INFORMATION SHOWN |
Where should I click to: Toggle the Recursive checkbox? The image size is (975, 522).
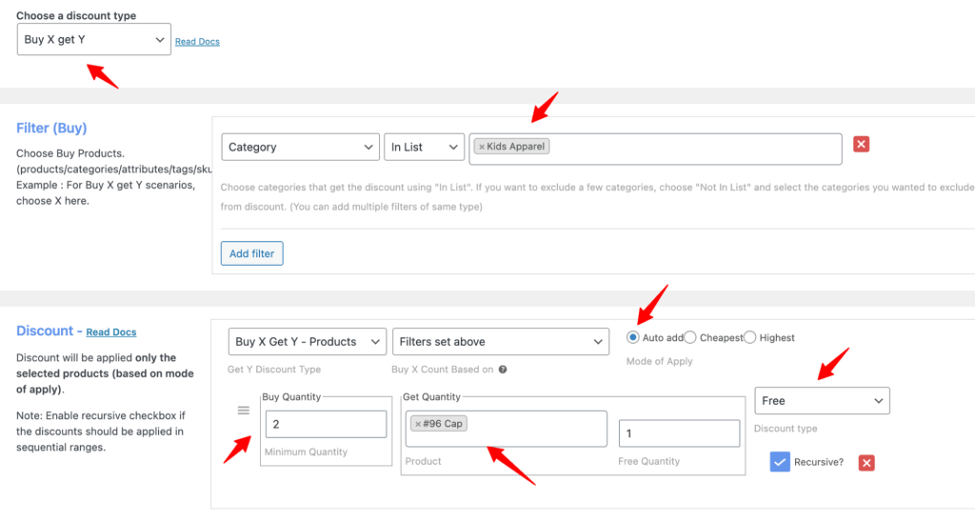(x=781, y=462)
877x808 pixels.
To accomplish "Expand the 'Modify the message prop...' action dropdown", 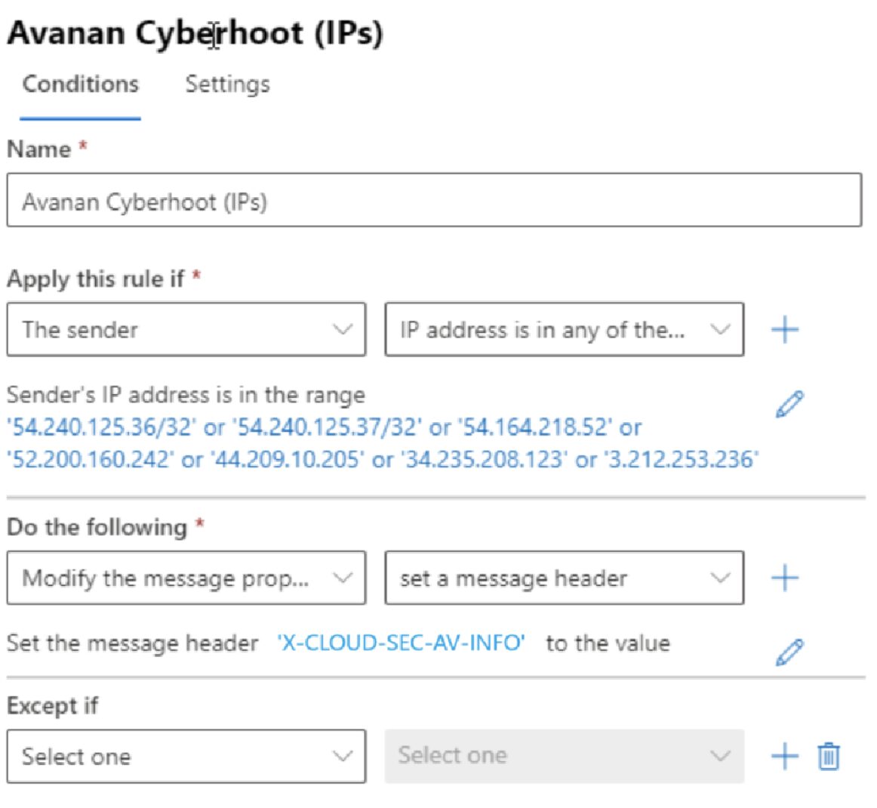I will click(186, 578).
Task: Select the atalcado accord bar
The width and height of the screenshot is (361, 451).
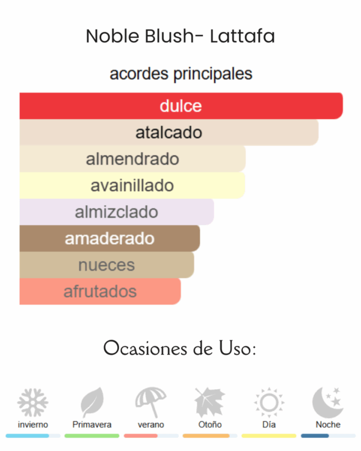Action: coord(169,132)
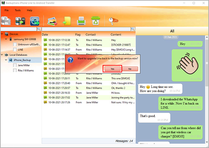Click No in the upgrade dialog
The height and width of the screenshot is (148, 209).
tap(130, 69)
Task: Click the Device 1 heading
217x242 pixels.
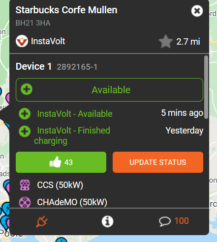Action: 33,66
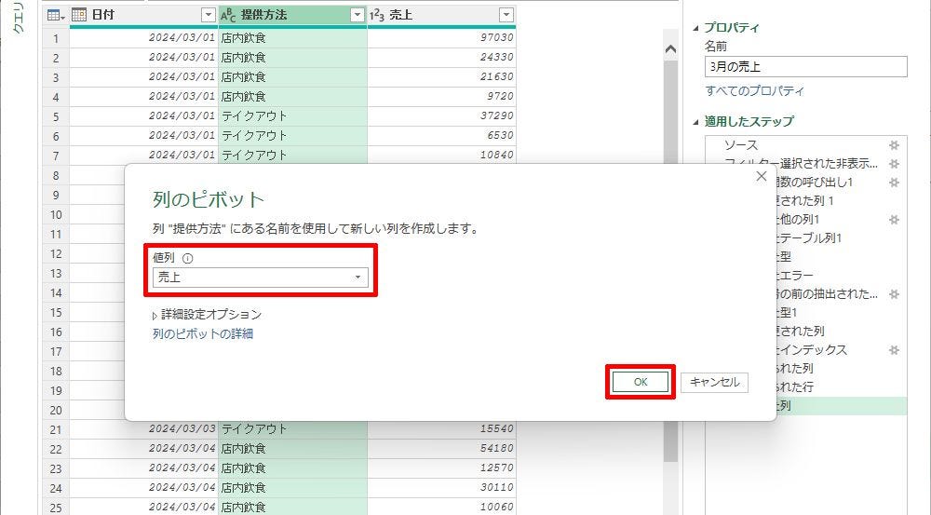The height and width of the screenshot is (515, 931).
Task: Close the 列のピボット dialog with X
Action: pos(761,176)
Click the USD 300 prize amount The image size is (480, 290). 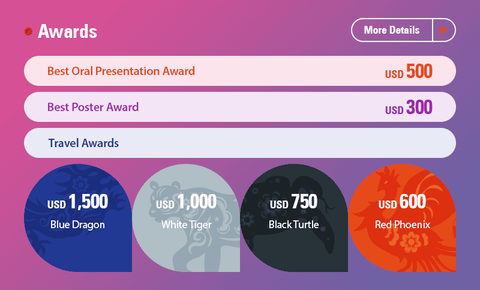409,109
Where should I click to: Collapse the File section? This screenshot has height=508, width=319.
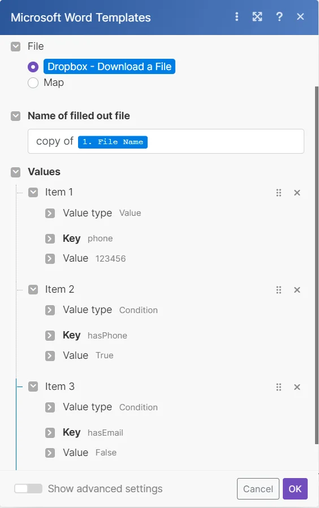(16, 47)
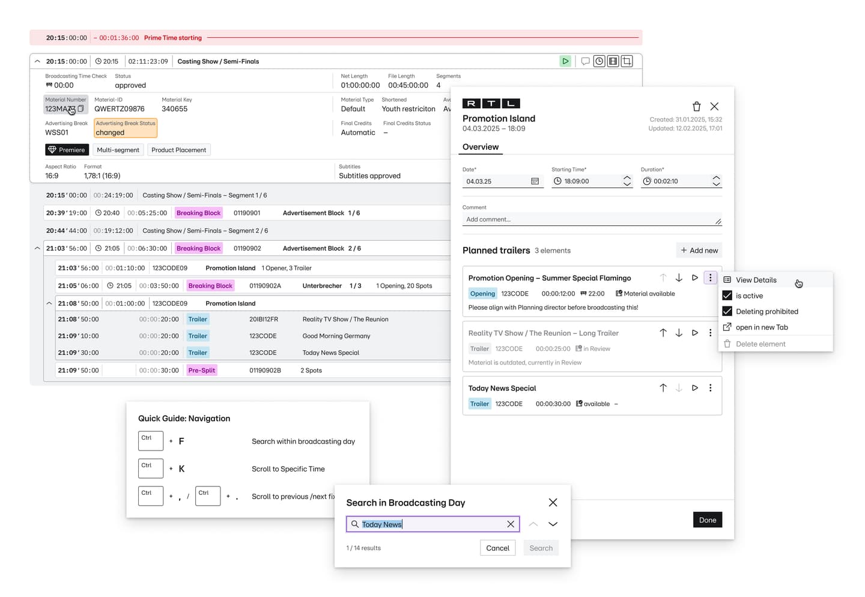Image resolution: width=865 pixels, height=597 pixels.
Task: Disable 'Deleting prohibited' in the menu
Action: (x=727, y=311)
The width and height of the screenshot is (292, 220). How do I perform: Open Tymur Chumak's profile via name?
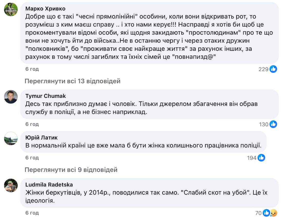tap(46, 96)
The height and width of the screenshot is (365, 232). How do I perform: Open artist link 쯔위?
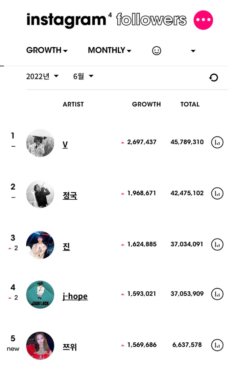70,347
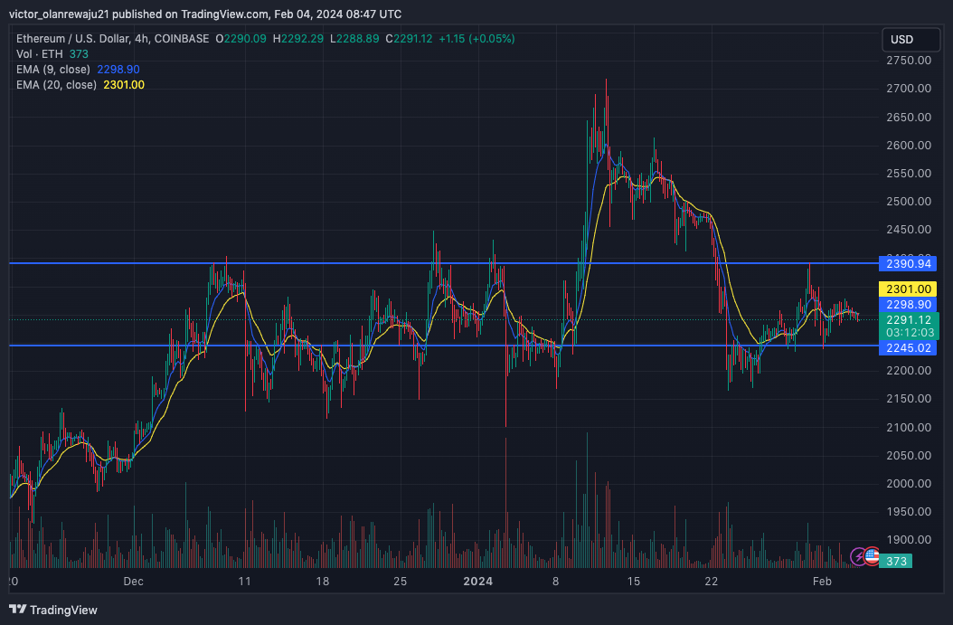Click the 2024 label on the time axis
This screenshot has height=625, width=953.
coord(478,582)
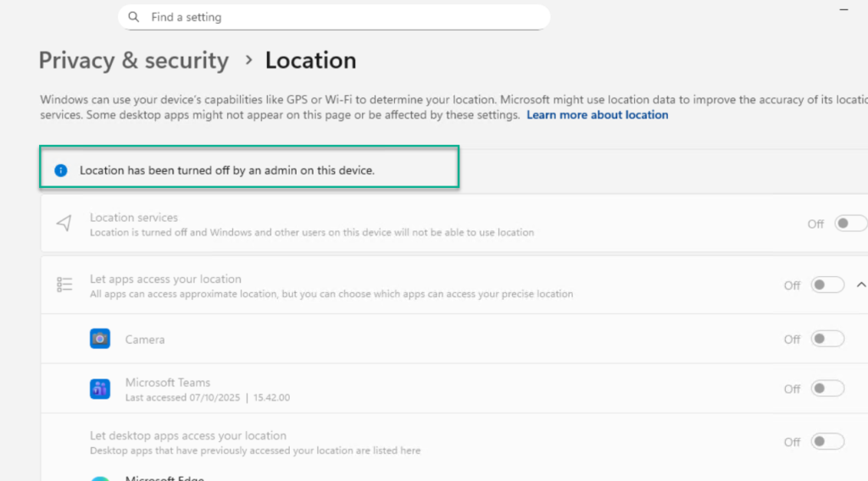Image resolution: width=868 pixels, height=481 pixels.
Task: Click the Microsoft Teams app icon
Action: pyautogui.click(x=100, y=389)
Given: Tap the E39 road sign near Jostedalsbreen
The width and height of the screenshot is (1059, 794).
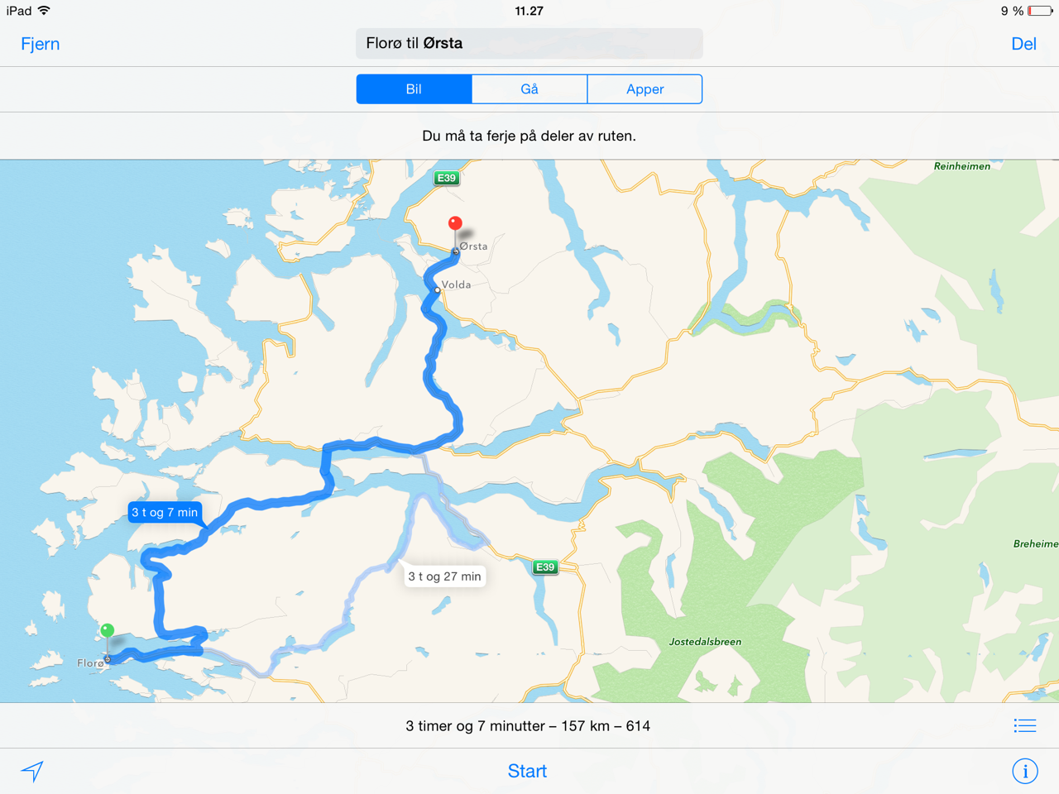Looking at the screenshot, I should click(x=544, y=567).
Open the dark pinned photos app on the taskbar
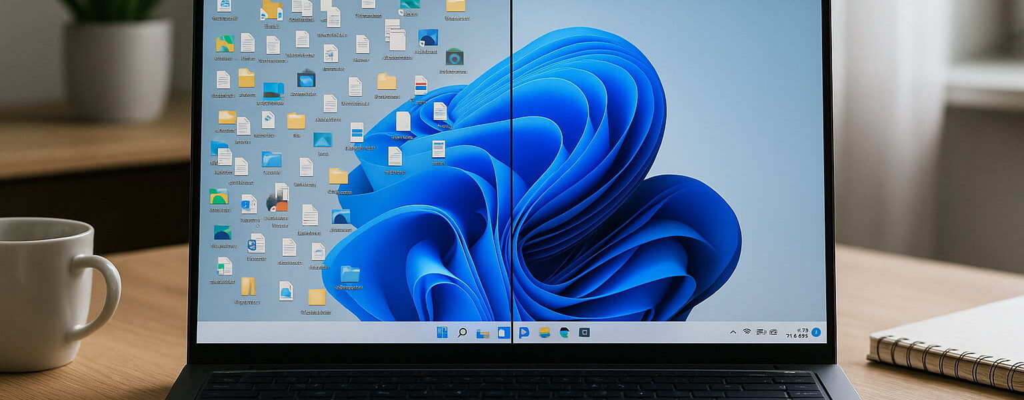 click(583, 332)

ASSIGNMENT |
Repeat word for word the lines from the one holding "Given: Tap the" through the last line of the listing above, including both ends. Drop the pictures.

REPLY TO THE EXERCISE |
Given: Tap the E39 road sign near Jostedalsbreen
The width and height of the screenshot is (1059, 794).
Looking at the screenshot, I should click(x=544, y=567).
Open the dark pinned photos app on the taskbar
 click(583, 332)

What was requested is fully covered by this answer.